La nuit sur l'île de Sein de Michel Hamelin
C'était fantomatique. Le camping de l'île bourdonnant d’activité il y a quelques semaines à peine était maintenant totalement désert. Mais pour moi, le gardien de la morte saison, il n'y eut aucun cri d'alerte au moment du blackout.
Les habitants du petit village voisin de cinq kilomètres étaient-ils touchés également ? Ou bien seulement moi ? Avais-je chargé mon téléphone suffisamment ? Après tout peu importe, la réception était de toute façon incertaine ici. Qui allait appeler EDF ?
Résigné à mon sort, errant dans l'obscurité totale, sans lueur d'étoiles ni de lune, la couverture nuageuse me rendait aveugle, et exacerbait mes autres sens pour compenser.

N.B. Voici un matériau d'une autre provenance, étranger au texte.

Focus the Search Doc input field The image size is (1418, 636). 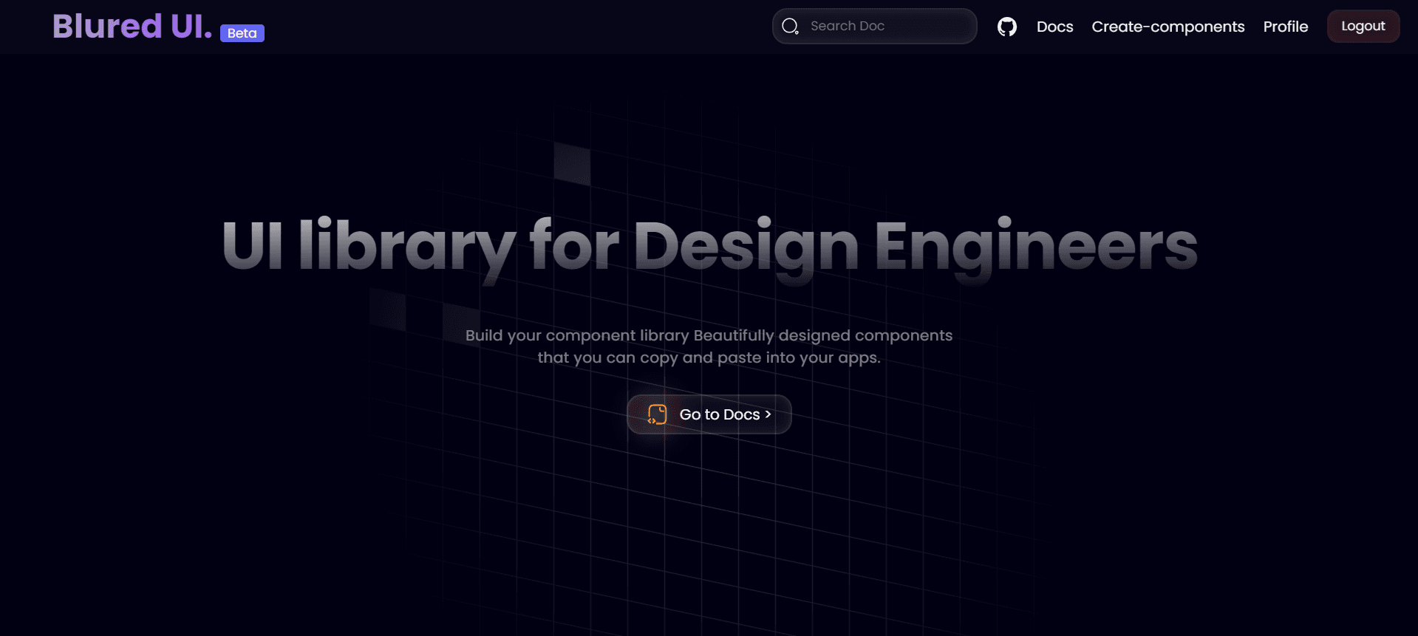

Faire en sorte que mes pieds soient aussi sensibles que mes mains, pour sentir les pierres du chemin et trouver la bonne direction en me glissant tel un voleur dans la nuit. Privé d'un sens, dit-on, les autres essaient de compenser. Cette nuit-là, vont-ils respecter cet adage ?
L’atmosphère était si calme et il faisait si sombre. On n’entendait que le bruit des vagues au lointain s'écrasant sur les roches du rivage. Cela aurait dû être un soulagement après tous les cris d’enfants et les adolescents désœuvrés.
Clac, aïe ! Un banc… Mon pauvre orteil se plaignit de ne pas avoir été prévenu à l'avance. Il était temps de m'asseoir et de me rappeler de l'agencement du terrain. Et plus important encore, où pouvaient bien se trouver les bougies ou les lampes torche ?
Devrais-je m'inquiéter ? Il n'y avait ni sanglier ni ours sur l'île. Le seul danger potentiel viendrait d'une mouette prise de folie.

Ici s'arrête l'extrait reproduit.